Discurso no Senado Federal

HOMENAGEM DE PESAR PELO FALECIMENTO DO EX-MINISTRO RENATO ARCHER. REFLEXÃO DO PAPEL DO ESTADO BRASILEIRO EM BENEFICIO DA POPULAÇÃO, A PROPOSITO DO DIA NACIONAL DE GREVE.

Autor
José Roberto Arruda (PSDB - Partido da Social Democracia Brasileira/DF)
Nome completo: José Roberto Arruda
Casa
Senado Federal
Tipo
Discurso
Resumo por assunto
HOMENAGEM. ESTADO DEMOCRATICO.:
  • HOMENAGEM DE PESAR PELO FALECIMENTO DO EX-MINISTRO RENATO ARCHER. REFLEXÃO DO PAPEL DO ESTADO BRASILEIRO EM BENEFICIO DA POPULAÇÃO, A PROPOSITO DO DIA NACIONAL DE GREVE.
Aparteantes
Josaphat Marinho, Lauro Campos.
Publicação
Publicação no DSF de 22/06/1996 - Página 10614
Assunto
Outros > HOMENAGEM. ESTADO DEMOCRATICO.
Indexação
  • HOMENAGEM POSTUMA, RENATO ARCHER, ESTADO DO MARANHÃO (MA), EX-DEPUTADO, EX MINISTRO, MINISTERIO DA PREVIDENCIA SOCIAL (MPS), MINISTERIO DA CIENCIA E TECNOLOGIA (MCT).
  • ANALISE, ATUAÇÃO, ESTADO, ESTABILIZAÇÃO, ESTADO DEMOCRATICO, NECESSIDADE, MANUTENÇÃO, AUTORIDADE, GOVERNO FEDERAL, IMPLEMENTAÇÃO, MODELO, DESENVOLVIMENTO ECONOMICO.
  • CRITICA, ILEGITIMIDADE, VIOLENCIA, TRABALHADOR, SEM-TERRA.

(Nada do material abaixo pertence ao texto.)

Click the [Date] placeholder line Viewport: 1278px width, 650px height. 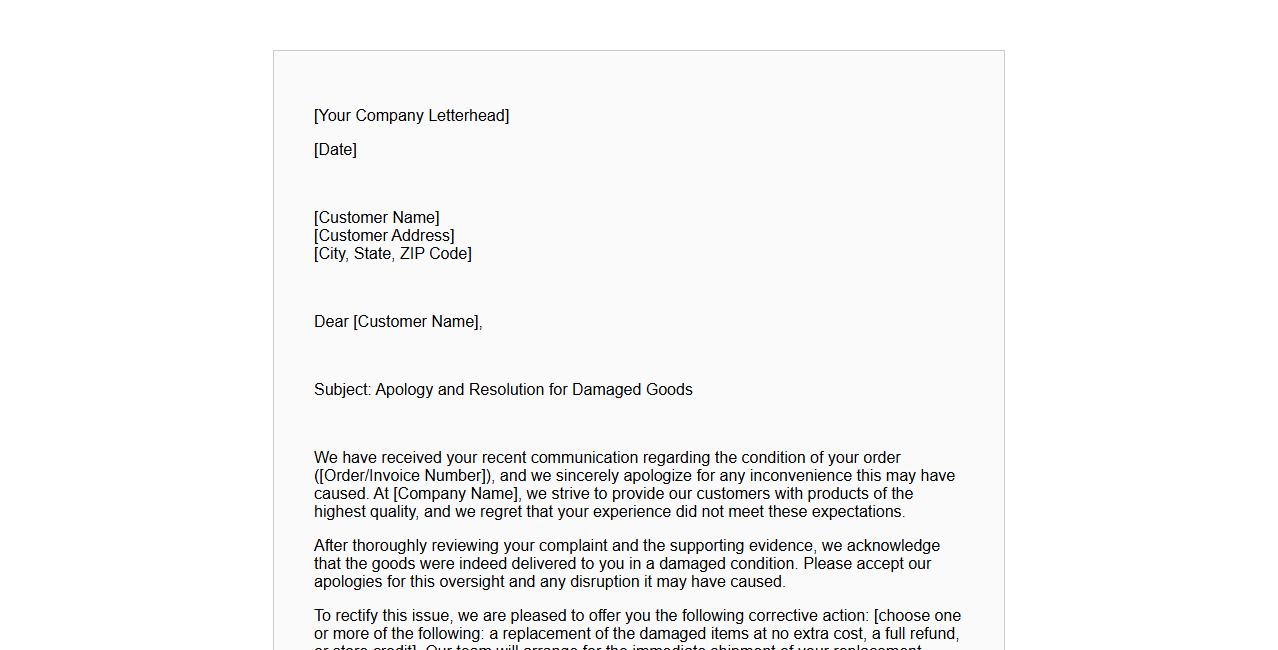[x=335, y=150]
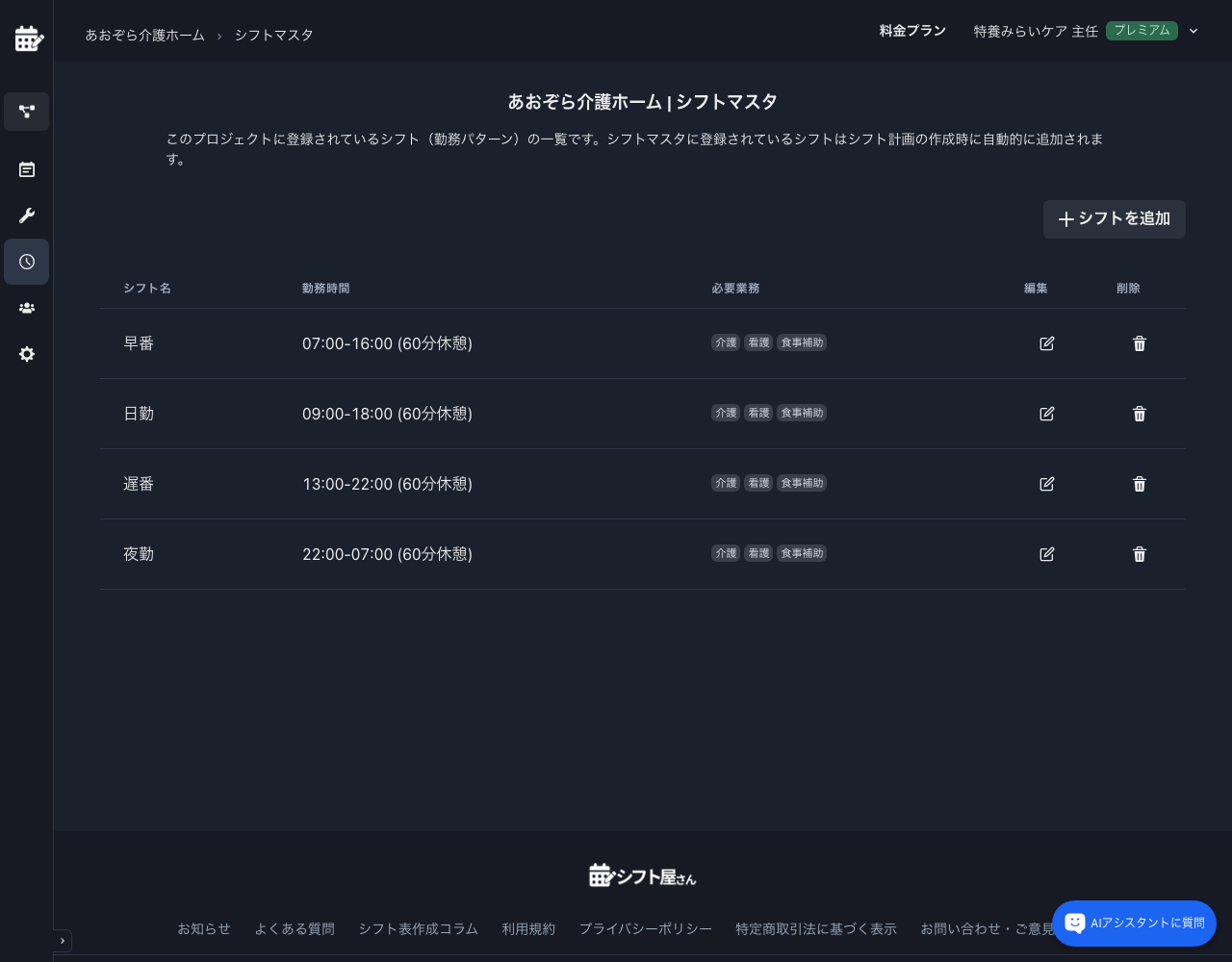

O SR. JOSÉ ROBERTO ARRUDA (PSDB-DF. Como Líder. Sem revisão do orador.) - Sr. Presidente, Srªs e Srs. Senadores, depois deste pronunciamento importante do Presidente desta Casa, que mostra a vitória da elegância, do espírito público, das amizades pessoais sobre as eventuais e legítimas divergências políticas, gostaria de, em meu nome pessoal e do Senador Elcio Alvares, juntar-me às homenagens que esta Casa presta ao grande brasileiro Renato Archer. Também gostaria de dizer que se pode tirar da vida pública de Renato Archer algumas lições e algumas reflexões para o momento que vivemos no Brasil.

Temos de reconhecer que há liberdade neste País e que vivemos em um regime democrático; portanto, há legitimidade, exatamente aquela que nasce da liberdade, da democracia, de todas as manifestações de brasileiros e de conjunto de brasileiros. Daí todos termos, com humildade, que refletir sobre o movimento que está acontecendo hoje no País.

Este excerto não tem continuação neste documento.